◆ Supplied material ◆
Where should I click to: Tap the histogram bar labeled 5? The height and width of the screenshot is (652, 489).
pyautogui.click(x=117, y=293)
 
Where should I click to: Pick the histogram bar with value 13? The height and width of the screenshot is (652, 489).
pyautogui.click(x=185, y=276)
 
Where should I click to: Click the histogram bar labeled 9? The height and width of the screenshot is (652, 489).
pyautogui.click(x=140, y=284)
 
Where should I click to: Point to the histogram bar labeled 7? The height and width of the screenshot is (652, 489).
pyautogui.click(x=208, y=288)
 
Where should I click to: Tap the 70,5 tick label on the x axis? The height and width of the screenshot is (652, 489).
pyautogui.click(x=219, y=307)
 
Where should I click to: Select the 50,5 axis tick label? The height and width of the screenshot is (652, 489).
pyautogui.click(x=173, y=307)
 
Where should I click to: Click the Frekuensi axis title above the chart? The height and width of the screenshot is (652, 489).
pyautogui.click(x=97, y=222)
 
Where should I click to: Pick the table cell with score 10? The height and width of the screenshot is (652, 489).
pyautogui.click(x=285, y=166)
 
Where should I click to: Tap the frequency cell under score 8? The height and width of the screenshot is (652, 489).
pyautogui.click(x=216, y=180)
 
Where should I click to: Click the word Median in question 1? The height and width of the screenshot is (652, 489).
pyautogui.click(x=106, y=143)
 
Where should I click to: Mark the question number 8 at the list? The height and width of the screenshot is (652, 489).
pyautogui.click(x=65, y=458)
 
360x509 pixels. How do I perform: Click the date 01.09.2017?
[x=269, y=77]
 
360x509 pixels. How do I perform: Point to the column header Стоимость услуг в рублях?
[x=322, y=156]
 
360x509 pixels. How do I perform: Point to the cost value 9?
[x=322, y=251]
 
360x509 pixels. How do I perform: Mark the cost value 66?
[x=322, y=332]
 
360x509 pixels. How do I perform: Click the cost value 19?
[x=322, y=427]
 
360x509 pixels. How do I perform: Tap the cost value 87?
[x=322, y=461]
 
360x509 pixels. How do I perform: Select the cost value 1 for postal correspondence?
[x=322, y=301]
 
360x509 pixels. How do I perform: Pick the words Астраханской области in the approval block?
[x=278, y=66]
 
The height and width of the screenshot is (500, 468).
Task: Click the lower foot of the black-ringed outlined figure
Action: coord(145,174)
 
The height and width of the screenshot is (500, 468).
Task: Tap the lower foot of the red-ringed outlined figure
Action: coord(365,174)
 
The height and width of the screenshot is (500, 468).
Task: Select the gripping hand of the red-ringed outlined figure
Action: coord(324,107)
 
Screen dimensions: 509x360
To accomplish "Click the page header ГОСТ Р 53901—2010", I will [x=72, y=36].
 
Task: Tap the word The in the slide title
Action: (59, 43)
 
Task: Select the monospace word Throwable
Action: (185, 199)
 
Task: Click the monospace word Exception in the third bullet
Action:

◆ Exercise task ◆
Rewrite all of the records above, replacing each occurrence of "histogram bar" with "chart column" and changing nothing else.

◆ Exercise result ◆
Where should I click to: Tap the chart column labeled 5? The height and width of the screenshot is (652, 489).
pyautogui.click(x=117, y=293)
 
Where should I click to: Pick the chart column with value 13? The height and width of the screenshot is (652, 489).
pyautogui.click(x=185, y=276)
 
Where should I click to: Click the chart column labeled 9? The height and width of the screenshot is (652, 489).
pyautogui.click(x=140, y=284)
 
Where should I click to: Point to the chart column labeled 7? The height and width of the screenshot is (652, 489).
pyautogui.click(x=208, y=288)
 
Where should I click to: Tap the 70,5 tick label on the x axis? The height and width of the screenshot is (652, 489).
pyautogui.click(x=219, y=307)
 
Where should I click to: Select the 50,5 axis tick label? The height and width of the screenshot is (652, 489).
pyautogui.click(x=173, y=307)
 
Where should I click to: Click the Frekuensi axis title above the chart? The height and width of the screenshot is (652, 489).
pyautogui.click(x=97, y=222)
 
Where should I click to: Pick the table cell with score 10? The height and width of the screenshot is (652, 489).
pyautogui.click(x=285, y=166)
 
Where should I click to: Tap the frequency cell under score 8? The height and width of the screenshot is (652, 489).
pyautogui.click(x=216, y=180)
 
Where should I click to: Click the word Median in question 1? The height and width of the screenshot is (652, 489).
pyautogui.click(x=106, y=143)
 
Where should I click to: Mark the question number 8 at the list? The height and width of the screenshot is (652, 489).
pyautogui.click(x=65, y=458)
 
360x509 pixels. How do I perform: Click the date 01.09.2017?
[x=269, y=77]
 
360x509 pixels. How do I perform: Point to the column header Стоимость услуг в рублях?
[x=322, y=156]
 
360x509 pixels. How do I perform: Point to the cost value 9?
[x=322, y=251]
 
360x509 pixels. How do I perform: Mark the cost value 66?
[x=322, y=332]
 
360x509 pixels. How do I perform: Click the cost value 19?
[x=322, y=427]
 
360x509 pixels. How do I perform: Tap the cost value 87?
[x=322, y=461]
 
360x509 pixels. How do I perform: Select the cost value 1 for postal correspondence?
[x=322, y=301]
 
360x509 pixels. How do I perform: Pick the words Астраханской области in the approval block?
[x=278, y=66]
 
The height and width of the screenshot is (500, 468).
Task: Click the lower foot of the black-ringed outlined figure
Action: coord(145,174)
 
The height and width of the screenshot is (500, 468).
Task: Tap the lower foot of the red-ringed outlined figure
Action: coord(365,174)
 
The height and width of the screenshot is (500, 468).
Task: Select the gripping hand of the red-ringed outlined figure
Action: coord(324,107)
 
Screen dimensions: 509x360
To accomplish "Click the page header ГОСТ Р 53901—2010", I will [x=72, y=36].
 
Task: Tap the word The in the slide title
Action: (59, 43)
 
Task: Select the monospace word Throwable
Action: (185, 199)
 
Task: Click the monospace word Exception in the third bullet
Action:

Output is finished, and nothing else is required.